Passage given:
::::::::
Retriever Router Query Engine

In this tutorial, we define a router query engine based on a retriever. The retriever will select a set of nodes, and we will in turn select the right QueryEngine.

We use our new ToolRetrieverRouterQueryEngine class for this!

Setup

If you're opening this Notebook on colab, you will probably need to install LlamaIndex 🦙.

python

!pip install llama-index

python

# NOTE: This is ONLY necessary in jupyter notebook.
# Details: Jupyter runs an event-loop behind the scenes.
#          This results in nested event-loops when we start an event-loop to make async queries.
#          This is normally not allowed, we use nest_asyncio to allow it for convenience.
import nest_asyncio

nest_asyncio.apply()

python

import logging
import sys

logging.basicConfig(stream=sys.stdout, level=logging.INFO)
logging.getLogger().addHandler(logging.StreamHandler(stream=sys.stdout))

from llama_index.core import (
    VectorStoreIndex,
    SimpleDirectoryReader,
    StorageContext,
)
from llama_index.core import SummaryIndex

Download Data

python

!mkdir -p 'data/paul_graham/'
!wget 'https://raw.githubusercontent.com/run-llama/llama_index/main/docs/examples/data/paul_graham/paul_graham_essay.txt' -O 'data/paul_graham/paul_graham_essay.txt'

Load Data

We first show how to convert a Document into a set of Nodes, and insert into a DocumentStore.

python

# load documents
documents = SimpleDirectoryReader("./data/paul_graham").load_data()

python

from llama_index.core import Settings

# initialize settings (set chunk size)
Settings.chunk_size = 1024
nodes = Settings.node_parser.get_nodes_from_documents(documents)

python

# initialize storage context (by default it's in-memory)
storage_context = StorageContext.from_defaults()
storage_context.docstore.add_documents(nodes)

Define Summary Index and Vector Index over Same Data

python

summary_index = SummaryIndex(nodes, storage_context=storage_context)
::::::::
Short problem 1: Condense the paragraph in the retriever router tutorial that begins "In this tutorial, we define" into a short bulleted list, keeping its main facts.
Short problem 2: Extend the retriever router tutorial past its final line of code, writing the next part in the same style.
::::::::
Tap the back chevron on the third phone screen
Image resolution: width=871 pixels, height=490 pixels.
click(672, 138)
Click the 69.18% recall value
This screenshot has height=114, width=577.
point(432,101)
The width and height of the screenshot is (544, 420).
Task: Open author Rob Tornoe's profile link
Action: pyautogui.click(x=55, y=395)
::::::::
Exercise answer 1:
- A router query engine is defined on top of a retriever.
- The retriever selects a set of nodes.
- The right QueryEngine is then selected in turn.

Exercise answer 2:
vector_index = VectorStoreIndex(nodes, storage_context=storage_context)

Define Query Engine and Tool for these Indices

We define a Query Engine for each Index. We then wrap these with our QueryEngineTool.

python

from llama_index.core.tools import QueryEngineTool

list_query_engine = summary_index.as_query_engine(
    response_mode="tree_summarize", use_async=True
)
vector_query_engine = vector_index.as_query_engine(
    response_mode="tree_summarize", use_async=True
)

list_tool = QueryEngineTool.from_defaults(
    query_engine=list_query_engine,
    description="Useful for questions asking for a biography of the author.",
)
vector_tool = QueryEngineTool.from_defaults(
    query_engine=vector_query_engine,
    description=(
        "Useful for retrieving specific snippets from the author's life, like"
        " his time in college, his time in YC, or more."
    ),
)

Define Retrieval-Augmented Router Query Engine

We define a router query engine that's augmented with a retrieval mechanism, to help deal with the case when the set of choices is too large.

To do this, we first define an ObjectIndex over the set of query engine tools. The ObjectIndex is defined an underlying index data structure (e.g. a vector index, keyword index), and can serialize QueryEngineTool objects to/from our indices.

We then use our ToolRetrieverRouterQueryEngine class, and pass in an ObjectRetriever over QueryEngineTool objects. The ObjectRetriever corresponds to our ObjectIndex.

This retriever can then dyamically retrieve the relevant query engines during query-time. This allows us to pass in an arbitrary number of query engine tools without worrying about prompt limitations.

python

from llama_index.core import VectorStoreIndex
from llama_index.core.objects import ObjectIndex

obj_index = ObjectIndex.from_objects(
    [list_tool, vector_tool],
    index_cls=VectorStoreIndex,
)

python

from llama_index.core.query_engine import ToolRetrieverRouterQueryEngine

query_engine = ToolRetrieverRouterQueryEngine(obj_index.as_retriever())

python

response = query_engine.query("What is a biography of the author's life?")

python

print(str(response))

python

response

python

response = query_engine.query(
    "What did Paul Graham do during his time in college?"
)

python

print(str(response))